### WHAT THE EXERCISE ASKS
Copy all the lines of the data that include the word "This".
═══ RECORDS TO USE
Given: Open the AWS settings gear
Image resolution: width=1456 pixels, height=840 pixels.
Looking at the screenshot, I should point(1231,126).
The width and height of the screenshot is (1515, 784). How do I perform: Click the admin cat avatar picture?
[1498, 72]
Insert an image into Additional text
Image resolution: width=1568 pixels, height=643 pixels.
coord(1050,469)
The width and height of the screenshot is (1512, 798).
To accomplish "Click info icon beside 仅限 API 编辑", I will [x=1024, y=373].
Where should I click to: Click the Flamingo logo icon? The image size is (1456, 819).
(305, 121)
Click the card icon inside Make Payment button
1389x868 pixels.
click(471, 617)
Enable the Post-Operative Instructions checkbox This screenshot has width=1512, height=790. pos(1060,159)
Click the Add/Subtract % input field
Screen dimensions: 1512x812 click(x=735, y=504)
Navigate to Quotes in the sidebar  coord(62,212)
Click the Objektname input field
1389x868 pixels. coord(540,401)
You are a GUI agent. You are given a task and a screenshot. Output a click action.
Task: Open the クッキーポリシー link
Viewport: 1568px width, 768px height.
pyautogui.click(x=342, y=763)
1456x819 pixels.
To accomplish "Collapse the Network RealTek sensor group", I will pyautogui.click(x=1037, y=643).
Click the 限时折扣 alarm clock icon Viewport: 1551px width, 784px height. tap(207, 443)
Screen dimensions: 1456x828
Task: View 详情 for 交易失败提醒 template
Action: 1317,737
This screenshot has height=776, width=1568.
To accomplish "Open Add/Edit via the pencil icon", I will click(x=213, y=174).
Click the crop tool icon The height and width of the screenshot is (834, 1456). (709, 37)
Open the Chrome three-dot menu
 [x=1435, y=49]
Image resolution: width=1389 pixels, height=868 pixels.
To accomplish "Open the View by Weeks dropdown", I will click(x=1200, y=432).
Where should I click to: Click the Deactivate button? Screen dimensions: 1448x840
══════
### RESULT
Enable the Post-Operative Instructions checkbox This screenshot has width=1512, height=790. pos(1060,159)
This screenshot has height=776, width=1568.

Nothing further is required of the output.